|
|
Le 2011-11-30 09:50, Invisible a écrit :
>>>> Google for creative commons images, or stock photography. Pay
>>>> someone to
>>>> take a specific photo if you want. Some people do this for a living.
>>>
>>> Sure. But it's damned expensive. Would you really do that just to enter
>>> a little competition for fun?
>>
>> It's not like you trained week after week after week to enter a dance
>> competition, right? I mean, who would do that for fun? ;)
>
> I spent a whole year learning diabolo. Hint: doing that doesn't cost any
> money. I would think there can't be too many people who can just afford
> to blow $8,000 on buying some images just to enter a competition.
>
Someone who sees it as an investment to pad his or her portfolio and
resume, in order to get more web design clients?

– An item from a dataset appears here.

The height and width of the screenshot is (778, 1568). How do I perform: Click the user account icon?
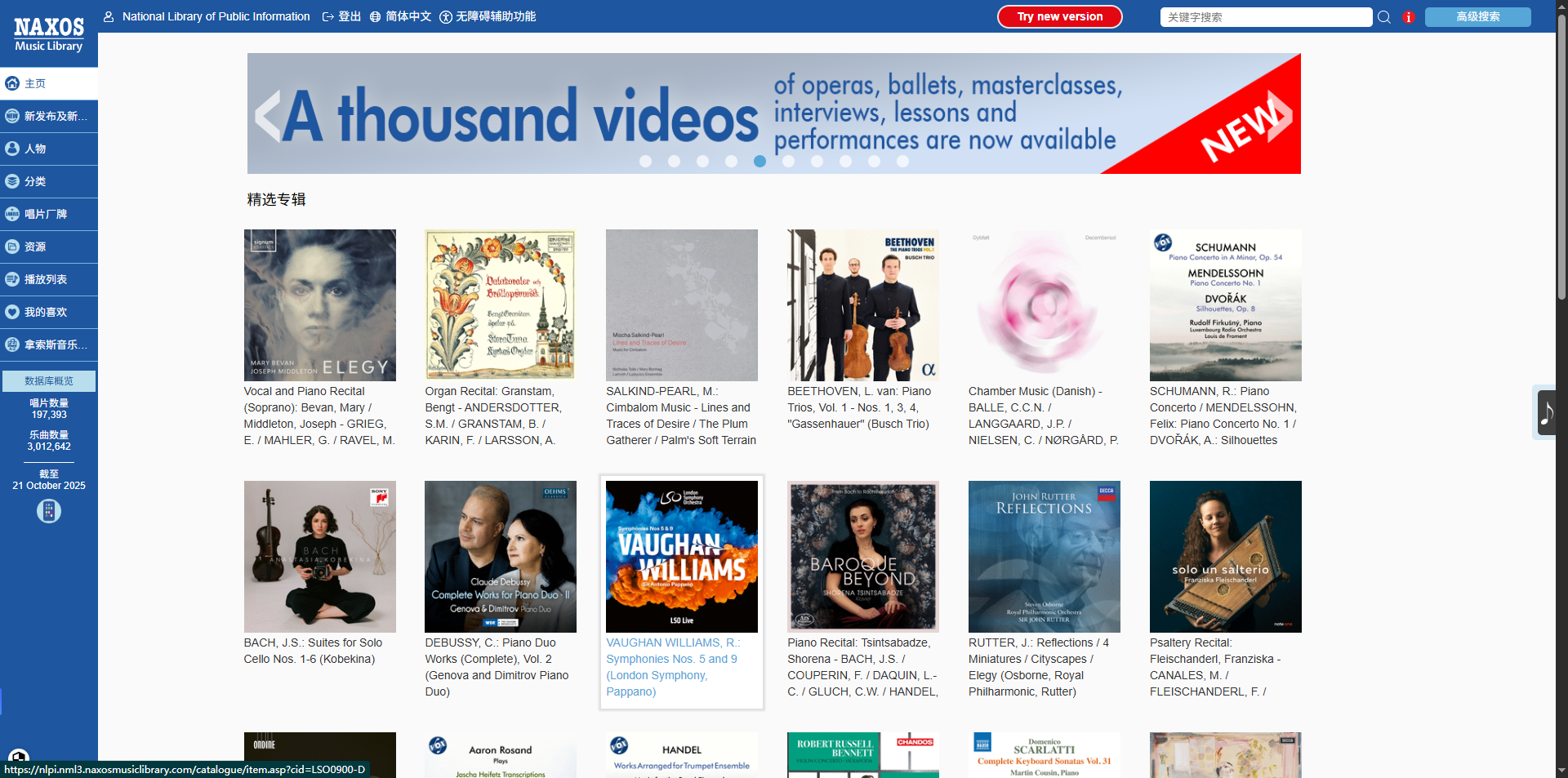pos(109,16)
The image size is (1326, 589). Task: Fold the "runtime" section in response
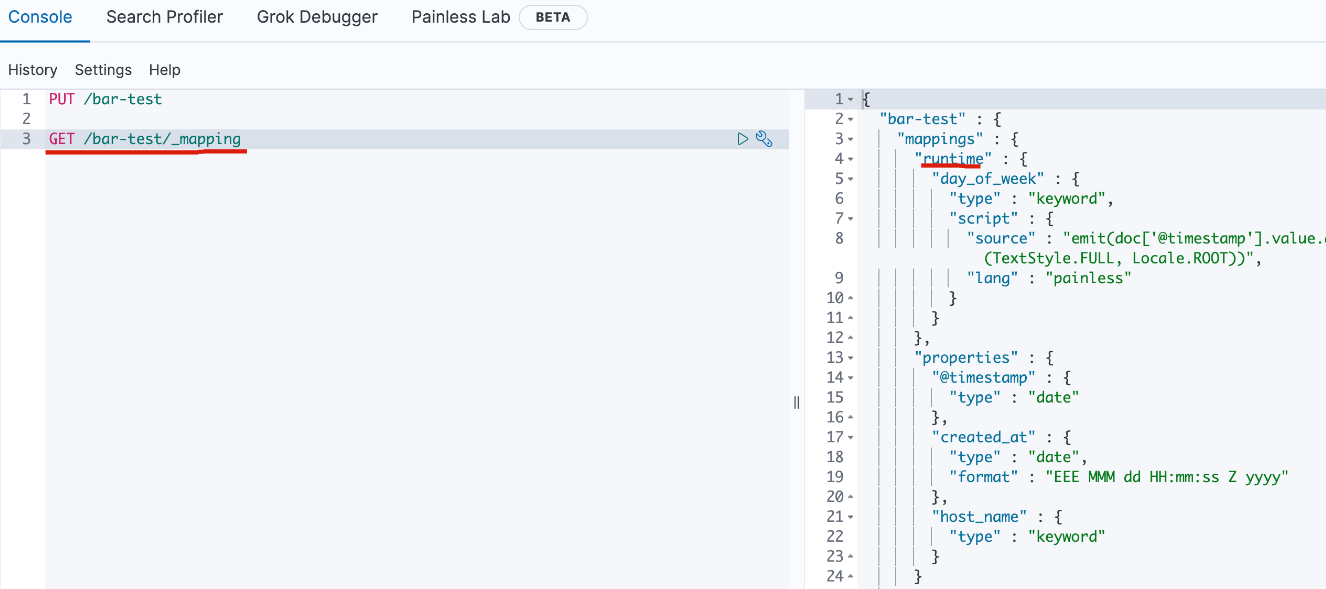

>> Alternately, you can browser image hosting sites and look for images
>> which have licencing terms that meet your needs.
>
> What makes you think there will be anything with acceptable licensing
> terms?
>
Because I've used some. There's lots of stuff on Flickr with Creative
Commons licences, you just have to look for it.
>> Or browse through your
>> "My Pictures" folder. Most people will have something interesting in
>> there.
>
> It's empty?
>
You don't own a digital camera? Sometimes, just a regular picture of
Grandma at her birthday can tunr out to be very interesting...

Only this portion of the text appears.